◆ **TEXT SECTION**

________________________

Producer John Snyder had always wanted
to record alto saxophonist Art Pepper and booked him into a week at the Village
Vanguard in New York. At the time, Pepper was under contract to Contemporary
Records, whose label head, Les Koenig, decided he would record the gigs,
quashing any notion Snyder had of doing the same. However, Art promised Snyder
that he’d record an album for Snyder’s label, Artists House, at some point down
the road. Together they wound up making four.
Omnivore Recordings will make available for the first time
the complete Artists House sessions including 19 previously unissued takes. The
original albums drawn from these sessions, So In Love, Artworks, New York
Album, and Stardust, have been remastered and expanded with additional takes,
some having appeared previously on releases such as The Complete Galaxy
Recordings and Artists House—Complete (download only), while some appear here
for the first time.
The five-CD set, also available on Digital, will be
available September 23, 2019.

________________________

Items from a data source
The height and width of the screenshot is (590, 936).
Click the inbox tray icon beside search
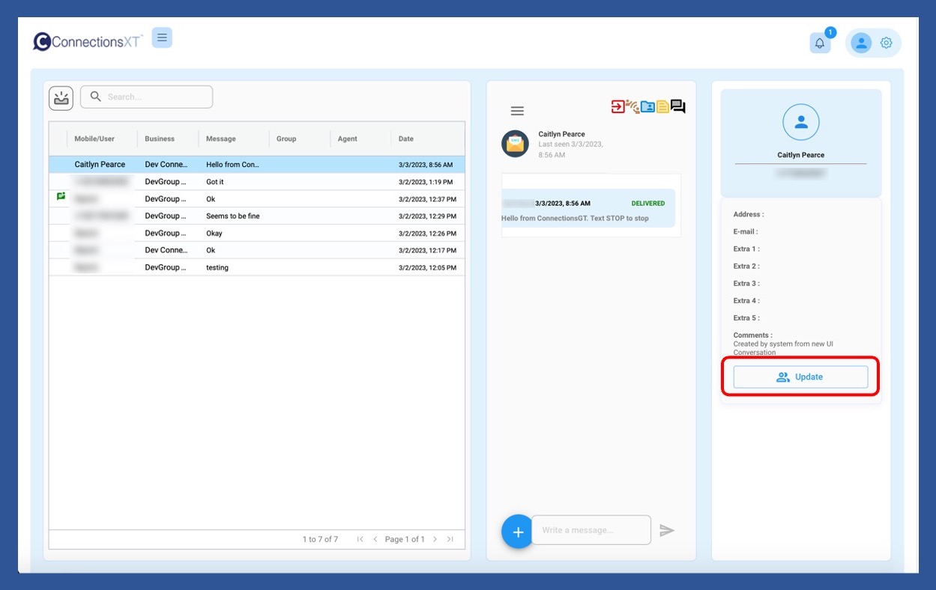pos(61,98)
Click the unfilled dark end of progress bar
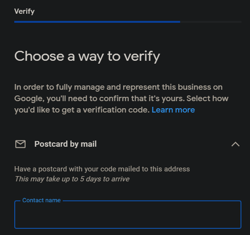Viewport: 250px width, 235px height. (211, 22)
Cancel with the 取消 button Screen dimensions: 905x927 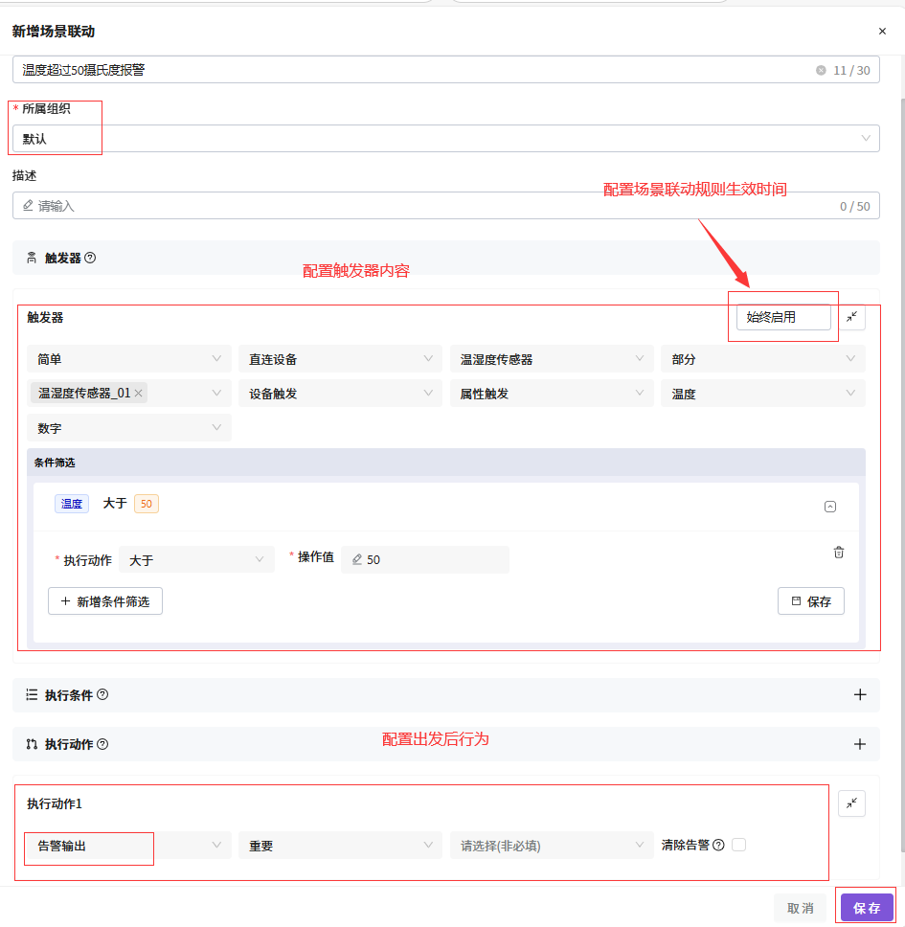click(801, 908)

________________________

◆ **TASK REQUIREMENTS**
**A.** Translate this sentence from the Art Pepper text into Spanish: "Together they wound up making four."
**B.** Please carry on the Art Pepper text from its last sentence.

◆ **ANSWER LIST**
**A.** Juntos terminaron haciendo cuatro.

**B.**
“Art Pepper had had a brilliant career as a jazz soloist and
band leader until the mid-1950s when he started using heroin,” writes Pepper's
widow, Laurie Pepper, who contributed the liner notes for the set. “After that,
incarcerations and treatments in prisons and hospitals kept him off the stages
and out of the studios. He was only able to record sporadically until he got
(relatively) sober in Synanon in 1972, and married — me. Then, in the last ten
years of his life, he composed, recorded, and toured more ambitiously than ever
before, focused on securing his place among the true jazz greats — where he
knew he belonged.”
In addition to her liner notes, Laurie Pepper provided
photographs she took at the sessions. Altogether, this is the most
comprehensive window onto the Artists House sessions ever likely to be.
Ms. Pepper says, “John and Art both kept their promises.
John brought Art into the wider world; he put him on the road. Just as he said
he would, he brought him to New York and to the Village Vanguard, got his
picture in the papers, got him on the radio. From Art, John got his dearest
wish. He made these 32 recordings.”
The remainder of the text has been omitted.